═════ Given information ═════
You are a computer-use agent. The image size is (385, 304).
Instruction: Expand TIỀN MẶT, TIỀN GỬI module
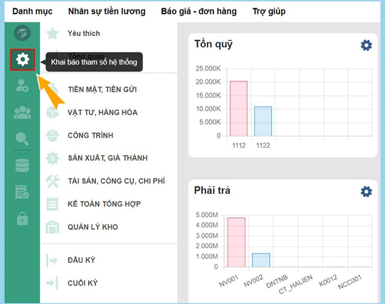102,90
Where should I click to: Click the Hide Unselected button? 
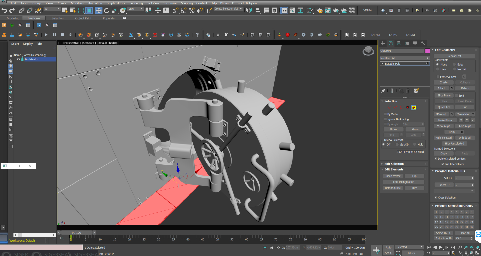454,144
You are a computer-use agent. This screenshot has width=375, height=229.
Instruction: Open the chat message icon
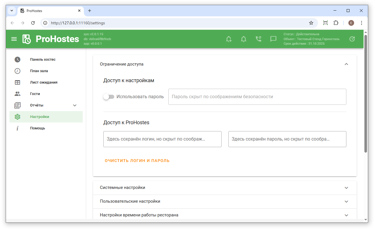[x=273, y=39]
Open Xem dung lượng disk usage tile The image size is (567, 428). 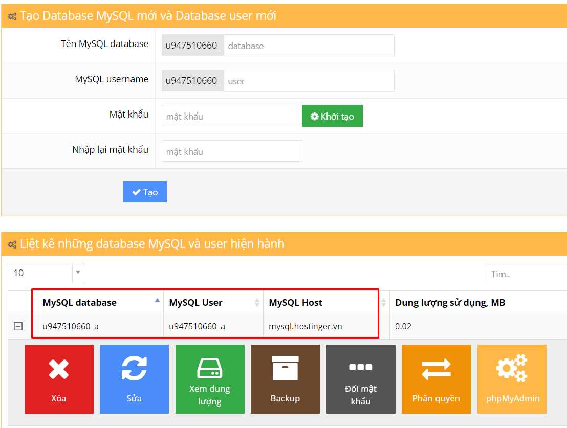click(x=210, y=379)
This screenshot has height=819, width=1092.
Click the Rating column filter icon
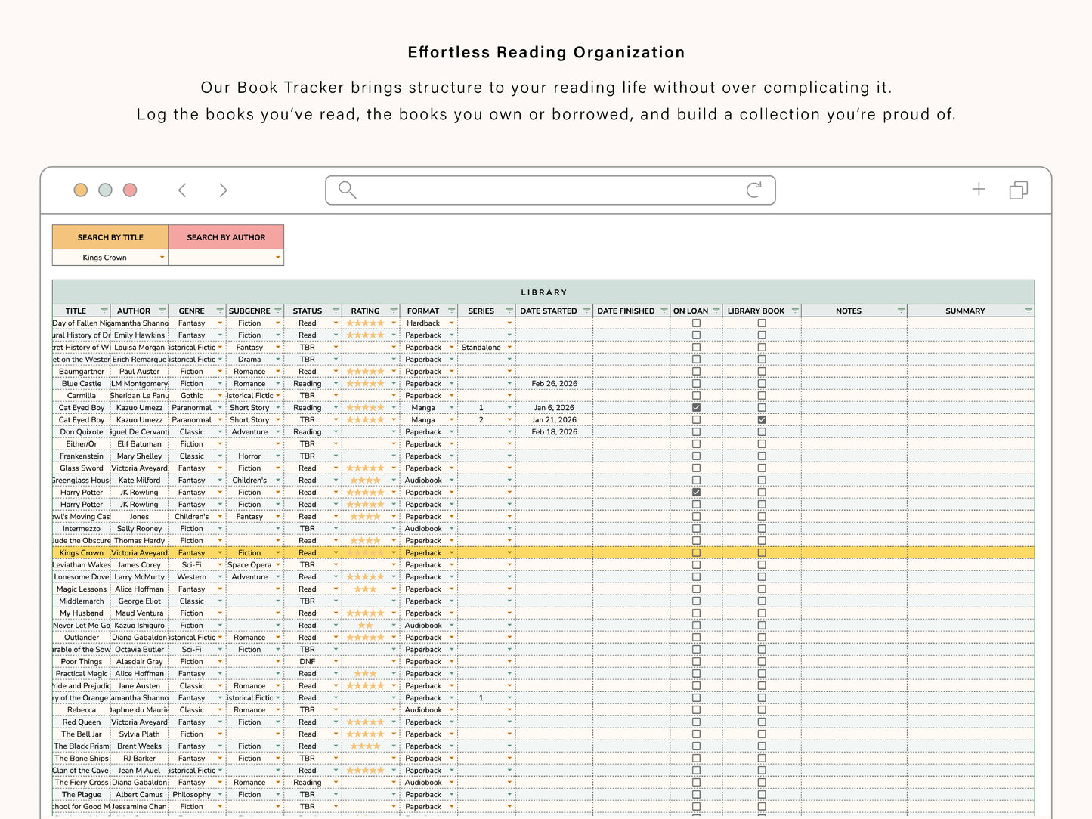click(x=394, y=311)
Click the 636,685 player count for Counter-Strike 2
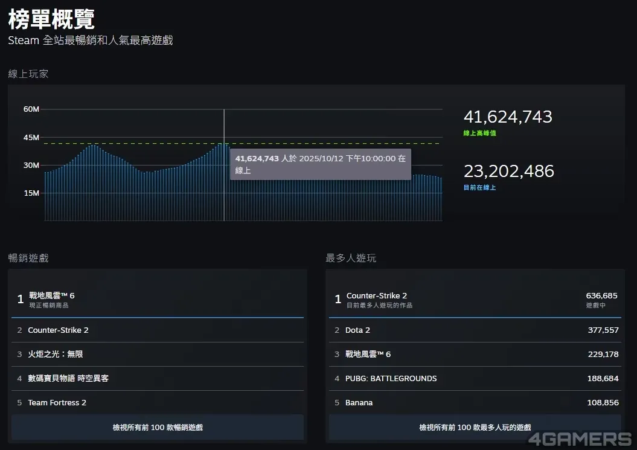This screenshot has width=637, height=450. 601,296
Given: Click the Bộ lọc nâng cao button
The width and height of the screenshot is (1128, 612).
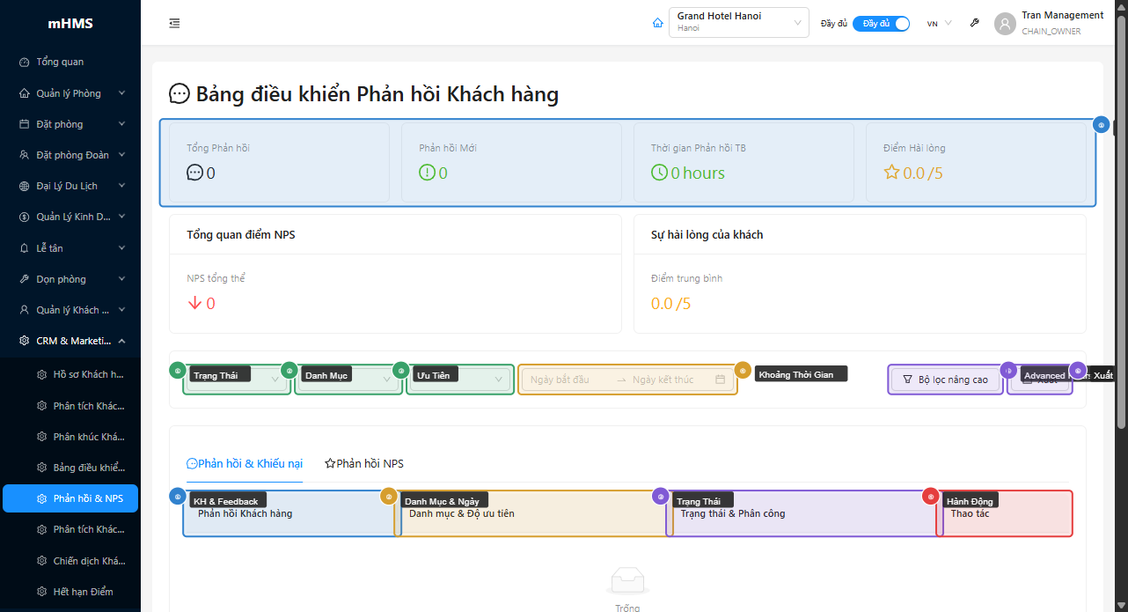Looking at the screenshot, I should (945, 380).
═════
**What is required:** Return the line containing "Click the 636,685" and every line after it through the end of the records above, exactly and nothing else, but not the pictures.

**Output for this exercise:**
Click the 636,685 player count for Counter-Strike 2
This screenshot has width=637, height=450. 601,296
Given: Click the Bộ lọc nâng cao button
The width and height of the screenshot is (1128, 612).
Looking at the screenshot, I should (945, 380).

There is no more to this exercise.